UNICEF Executive Director Henrietta Fore's remarks at the World Health Summit Panel “Accelerating the SDG-3 Global Action Plan for Health and Wellbeing”
As prepared for delivery
NEW YORK, 27 October 2020 – "COVID-19 has dramatically exposed the weaknesses in health systems worldwide. Lending new urgency to our collective work to build stronger primary health care systems for the future.
"As we respond to this pandemic, this work must continue.
"In fact, a truly effective and sustainable response to COVID-19 goes beyond the discovery and deployment of new vaccines, therapeutics and diagnostics. It also includes building health systems that are resilient to future shocks. And available at the community level, accessible to all, no matter where they live.
"In short — addressing COVID-19 and reaching SDG 3 are two sides of the same coin. We cannot do one without the other.
"Before COVID struck, over five million children under five died from preventable causes every year — from pneumonia, diarrhea, malaria and vaccine-preventable conditions.
"2.4 million children were born stillborn — another fate we could avoid through better quality health care.
"And about 20 million children go without vital vaccinations every year. Again, a preventable situation.
"These are all areas where we can accelerate progress and build stronger health systems overall.
"That’s why UNICEF is proud to co-lead the PHC accelerator under the Global Action Plan for SDG 3.
"We have a lot to offer.
"We’re bringing to bear our country-level presence across 190 countries.

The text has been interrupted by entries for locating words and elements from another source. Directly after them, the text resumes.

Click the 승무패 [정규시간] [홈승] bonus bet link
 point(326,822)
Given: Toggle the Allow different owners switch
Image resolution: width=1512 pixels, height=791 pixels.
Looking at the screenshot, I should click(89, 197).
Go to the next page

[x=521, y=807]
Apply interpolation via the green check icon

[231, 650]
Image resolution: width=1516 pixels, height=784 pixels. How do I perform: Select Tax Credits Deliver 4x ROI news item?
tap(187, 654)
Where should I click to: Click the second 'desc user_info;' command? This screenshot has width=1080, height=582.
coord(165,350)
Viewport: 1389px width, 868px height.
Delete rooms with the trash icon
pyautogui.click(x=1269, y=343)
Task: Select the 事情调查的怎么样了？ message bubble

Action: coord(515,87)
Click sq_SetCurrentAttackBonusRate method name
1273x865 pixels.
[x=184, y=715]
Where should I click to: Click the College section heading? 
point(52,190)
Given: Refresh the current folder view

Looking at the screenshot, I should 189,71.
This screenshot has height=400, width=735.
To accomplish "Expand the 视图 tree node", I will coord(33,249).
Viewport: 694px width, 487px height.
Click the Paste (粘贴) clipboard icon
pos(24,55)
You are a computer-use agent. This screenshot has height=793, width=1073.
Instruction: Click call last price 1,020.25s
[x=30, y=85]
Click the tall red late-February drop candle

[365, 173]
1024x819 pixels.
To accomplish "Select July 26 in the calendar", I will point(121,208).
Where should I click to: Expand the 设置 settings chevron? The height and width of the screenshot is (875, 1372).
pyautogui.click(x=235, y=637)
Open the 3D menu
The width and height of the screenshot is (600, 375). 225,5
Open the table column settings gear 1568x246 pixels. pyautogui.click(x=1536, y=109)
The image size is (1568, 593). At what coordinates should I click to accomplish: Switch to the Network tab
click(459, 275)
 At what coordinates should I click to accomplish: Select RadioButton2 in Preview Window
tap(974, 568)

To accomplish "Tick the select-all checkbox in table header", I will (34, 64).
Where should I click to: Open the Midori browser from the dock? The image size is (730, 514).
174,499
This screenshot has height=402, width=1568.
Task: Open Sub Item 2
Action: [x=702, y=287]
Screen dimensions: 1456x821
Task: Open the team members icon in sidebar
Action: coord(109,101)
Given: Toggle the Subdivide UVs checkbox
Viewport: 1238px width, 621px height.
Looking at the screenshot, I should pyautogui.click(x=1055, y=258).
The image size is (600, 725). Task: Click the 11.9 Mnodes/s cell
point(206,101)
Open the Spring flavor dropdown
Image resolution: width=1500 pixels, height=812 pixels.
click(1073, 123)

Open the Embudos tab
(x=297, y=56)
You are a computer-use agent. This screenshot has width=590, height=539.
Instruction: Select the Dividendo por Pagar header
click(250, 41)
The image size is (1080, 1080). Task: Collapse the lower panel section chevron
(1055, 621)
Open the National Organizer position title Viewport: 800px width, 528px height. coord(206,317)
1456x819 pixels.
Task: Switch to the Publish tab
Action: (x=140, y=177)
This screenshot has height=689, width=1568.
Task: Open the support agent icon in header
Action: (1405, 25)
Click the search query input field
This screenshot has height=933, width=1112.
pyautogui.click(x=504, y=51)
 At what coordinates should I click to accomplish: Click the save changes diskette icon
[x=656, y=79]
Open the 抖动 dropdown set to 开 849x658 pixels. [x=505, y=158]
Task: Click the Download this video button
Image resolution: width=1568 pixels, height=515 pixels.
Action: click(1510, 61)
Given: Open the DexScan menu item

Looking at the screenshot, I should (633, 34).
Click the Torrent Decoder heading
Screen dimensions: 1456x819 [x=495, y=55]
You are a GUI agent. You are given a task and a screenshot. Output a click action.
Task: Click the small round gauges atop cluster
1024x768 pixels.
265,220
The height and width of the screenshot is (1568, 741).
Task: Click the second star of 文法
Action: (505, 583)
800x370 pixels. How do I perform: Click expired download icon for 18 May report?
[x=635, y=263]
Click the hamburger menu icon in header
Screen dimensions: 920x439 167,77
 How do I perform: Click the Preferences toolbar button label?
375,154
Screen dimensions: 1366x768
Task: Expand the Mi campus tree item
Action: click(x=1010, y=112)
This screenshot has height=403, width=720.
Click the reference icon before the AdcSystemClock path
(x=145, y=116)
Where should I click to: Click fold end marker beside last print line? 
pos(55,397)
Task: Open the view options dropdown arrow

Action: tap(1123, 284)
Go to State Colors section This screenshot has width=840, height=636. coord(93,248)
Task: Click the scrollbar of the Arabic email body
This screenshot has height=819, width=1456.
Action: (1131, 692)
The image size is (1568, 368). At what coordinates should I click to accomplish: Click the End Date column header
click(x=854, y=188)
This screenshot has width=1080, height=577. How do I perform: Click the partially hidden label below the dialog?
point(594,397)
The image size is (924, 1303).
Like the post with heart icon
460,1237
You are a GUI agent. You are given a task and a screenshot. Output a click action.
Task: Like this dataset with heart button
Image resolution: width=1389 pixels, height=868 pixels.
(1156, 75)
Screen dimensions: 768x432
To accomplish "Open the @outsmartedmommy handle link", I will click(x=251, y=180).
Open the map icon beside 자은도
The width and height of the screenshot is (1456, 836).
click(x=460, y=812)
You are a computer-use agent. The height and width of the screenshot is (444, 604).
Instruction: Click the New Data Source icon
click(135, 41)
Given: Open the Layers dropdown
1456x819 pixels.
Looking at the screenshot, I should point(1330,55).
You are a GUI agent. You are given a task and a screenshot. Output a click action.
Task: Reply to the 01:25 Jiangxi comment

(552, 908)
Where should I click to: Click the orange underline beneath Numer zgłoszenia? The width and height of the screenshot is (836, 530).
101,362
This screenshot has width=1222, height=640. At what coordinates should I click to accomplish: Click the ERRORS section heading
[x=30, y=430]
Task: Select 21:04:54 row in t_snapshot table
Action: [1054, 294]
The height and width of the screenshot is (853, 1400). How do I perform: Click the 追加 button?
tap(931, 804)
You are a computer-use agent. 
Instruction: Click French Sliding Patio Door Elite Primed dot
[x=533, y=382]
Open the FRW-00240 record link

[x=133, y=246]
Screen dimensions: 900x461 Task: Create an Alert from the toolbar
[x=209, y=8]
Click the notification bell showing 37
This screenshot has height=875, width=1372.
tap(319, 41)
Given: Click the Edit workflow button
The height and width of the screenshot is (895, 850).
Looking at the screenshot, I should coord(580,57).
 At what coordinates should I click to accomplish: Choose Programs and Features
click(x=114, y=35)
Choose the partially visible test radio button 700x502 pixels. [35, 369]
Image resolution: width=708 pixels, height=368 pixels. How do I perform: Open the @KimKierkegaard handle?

"Our expert teams with deep and longstanding experience in delivering primary health care in a variety of difficult contexts.
"And our partnerships with governments to build stronger health platforms that can deliver a variety of services and interventions in one place, where people live. Immunizations, malnutrition screening and treatment, maternal and newborn care — as well as stronger WASH and nutrition programming. In other words — all of the services that go into shaping healthy lives and stronger health systems.
"Now, under COVID-19, we’re adapting our programming and focusing on a few areas in particular that can help us not only fight COVID, but build stronger health systems.
"This includes re-starting immunization campaigns — many of which ground to a halt when the pandemic struck. In fact, we’ve reached 14.4 million children in Ethiopia with immunizations since the pandemic began.
"We’ve reached over 40 million women and children in 75 countries with essential healthcare services — including antenatal, delivery and postnatal care, newborn care, immunizations and screening for common childhood illnesses.
"We’ve helped train 2.8 million healthcare staff and community health workers in infection prevention and control.
"We’ve quickly scaled-up our community engagement and social and behavior change communication to reach 2.6 billion people with urgent COVID-19 messaging on prevention and service access — including in emergency settings. Because being able to deliver health services isn’t enough. We’ve also learned from experience on the ground about the importance of demand for, and acceptance of, these services, and healthy practices in communities, households, schools and health centres.
"And now, UNICEF is leading the procurement and delivery of COVID vaccines through the COVAX facility. We’re very excited to be working with governments, manufacturers and other partners to ensure that a vaccine is delivered fairly and equitably around the world.
"But across all of this work — short and long-term, whether related to COVID-19 or not — we need national leadership.
"Bringing the Global Action Plan to life means making it as practical as possible at the country level. The Plan represents a major change in how agencies, NGOs and governments collaborate for stronger health systems.
"As a next step, UNICEF would like to suggest that we find practical ways to join-up and streamline the administrative, financial and reporting relationships at all levels.
"Closing the gaps between people and the health systems they need demands a global health architecture that is as streamlined and efficient and delivers to the poorest and most vulnerable. Not only in the delivery of services on the ground — but across all of the administrative “behind the scenes” work that makes these services possible.
"UNICEF looks forward to working with our partners here today — and with governments and communities worldwide — to advance these important efforts."